The restoration of Jerusalem's wall was a highly organized and systematic effort, with the labor carefully divided among various groups and individuals along the city's perimeter. The general method of construction required each designated group to take responsibility for a specific section of the wall, working on it until it was completely finished. Once a segment was done, the next assigned group would begin building right where the previous one left off. This step-by-step process allowed the construction to advance continuously, link by link, until the entire structure was whole [רש״י].

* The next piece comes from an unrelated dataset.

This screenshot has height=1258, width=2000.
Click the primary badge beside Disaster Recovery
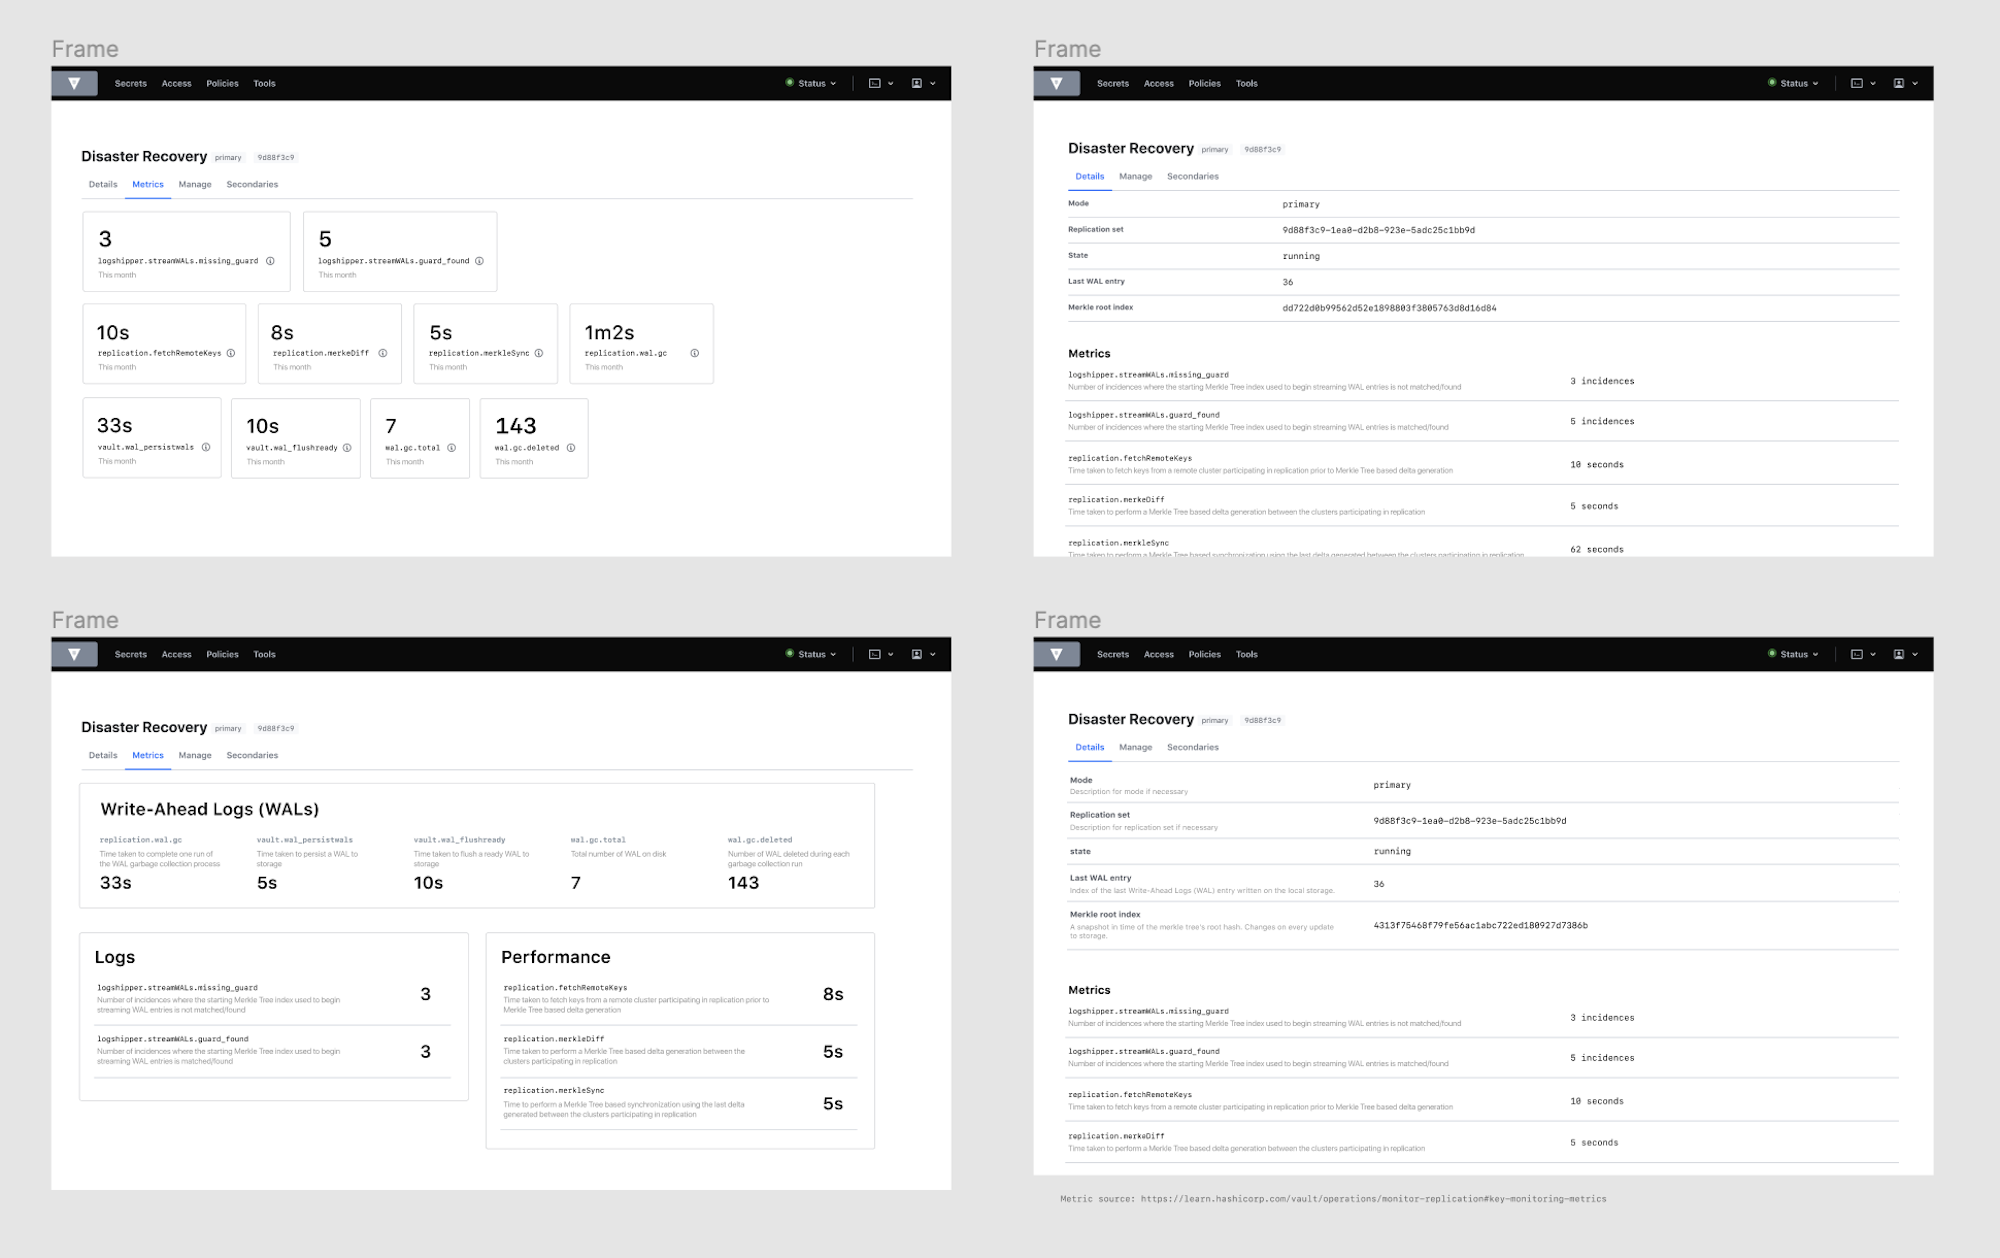click(x=228, y=157)
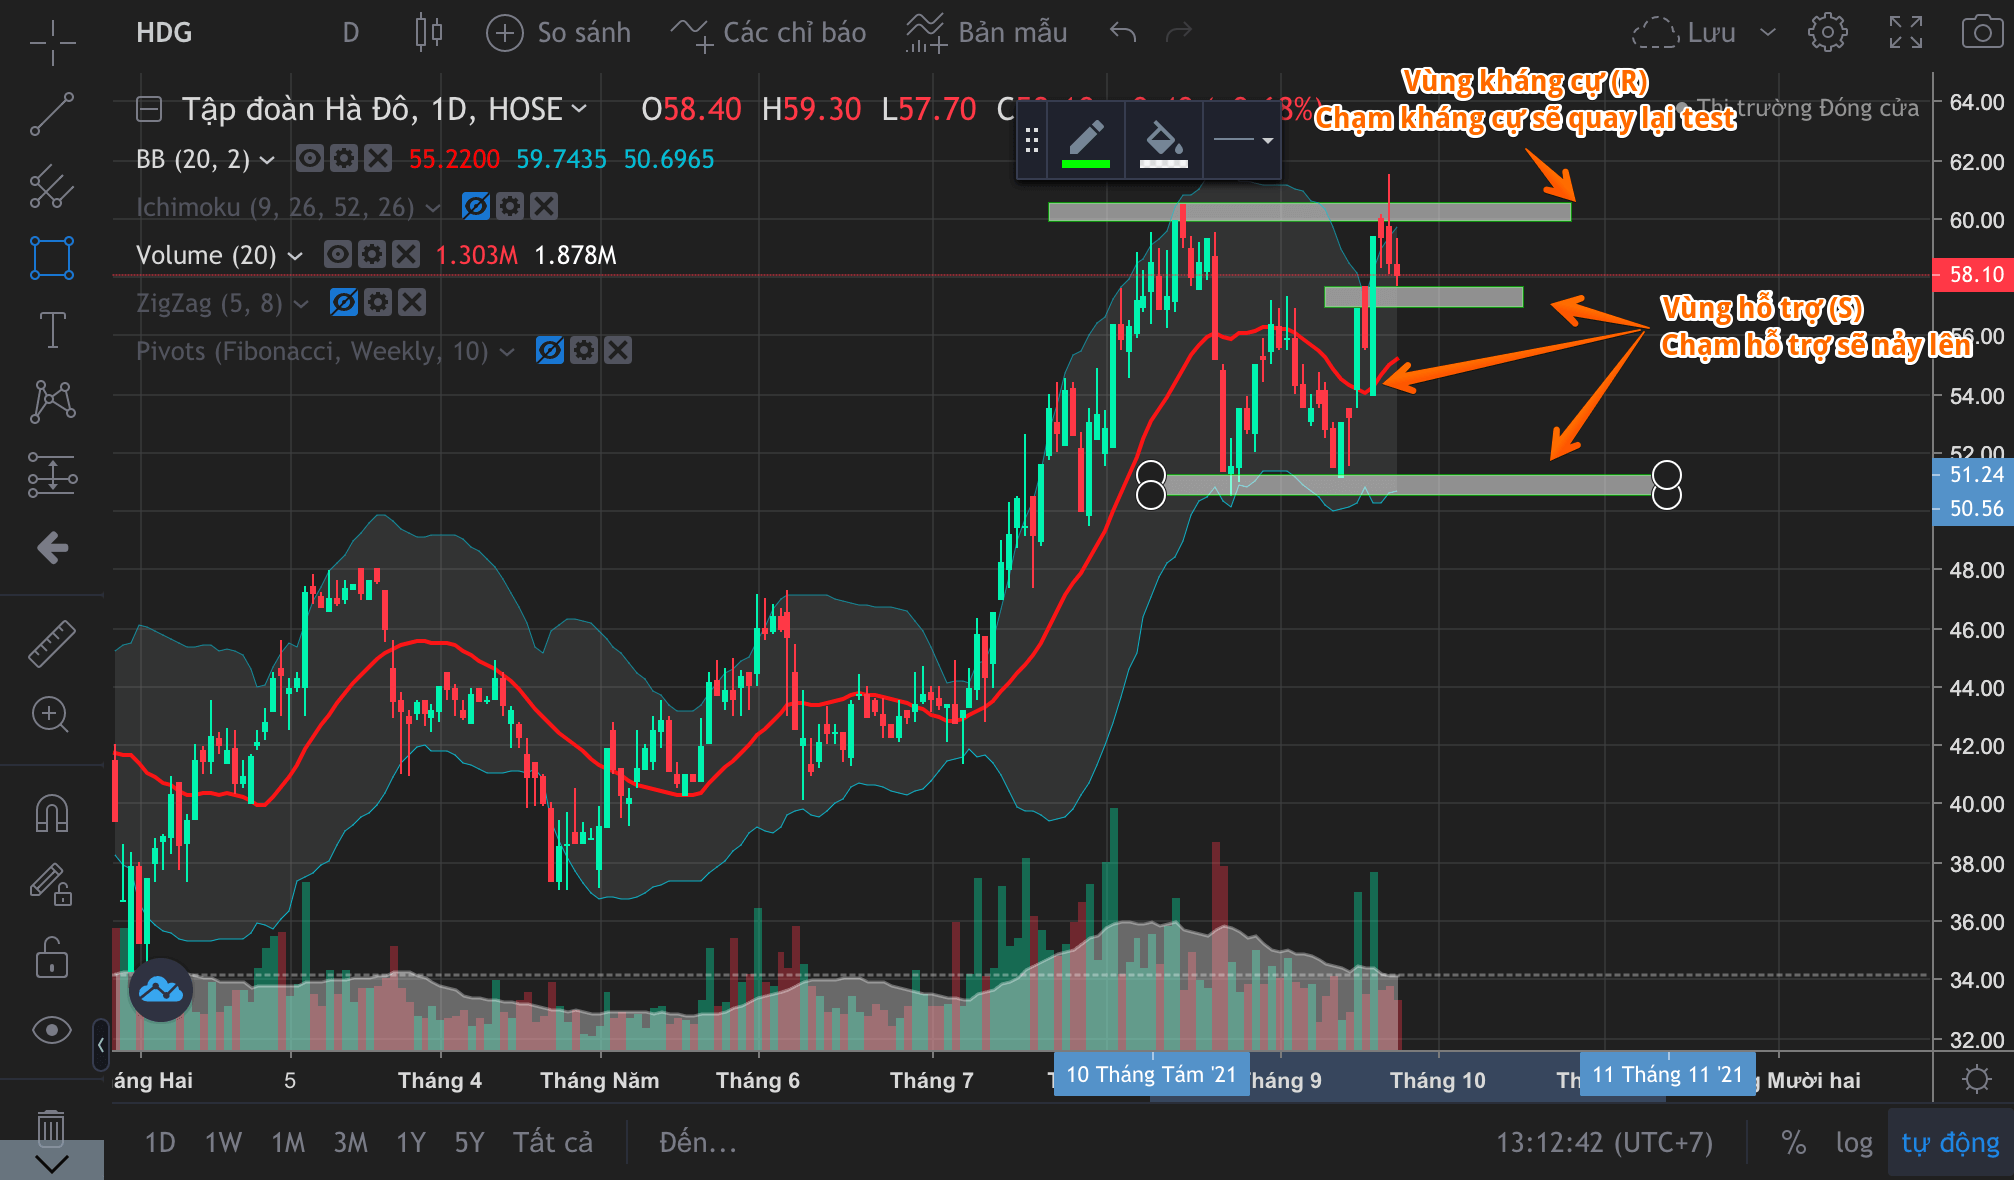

Following this pattern, the builders who took up the work immediately after Eliashib and his fellow priests—who had constructed the Sheep Gate—were the men of Jericho. They built their section directly adjacent to the area their predecessors had just finished [רש״י, מצודת דוד, ביאור שטיינזלץ]. Geographically, the segment assigned to the men of Jericho was located between the Tower of Hananel and the Fish Gate [מלבי״ם]. Working right beside them was Zaccur the son of Imri, a man who likely belonged to a prominent and respected family [ביאור שטיינזלץ].
Throughout the account of the wall's reconstruction, the narrative uses various alternating phrases to describe this side-by-side progression. Rather than sticking to a single term, different expressions of adjacency are used to show how each builder or group took up the task right next to their neighbors, creating an unbroken chain of continuous labor [רש״י].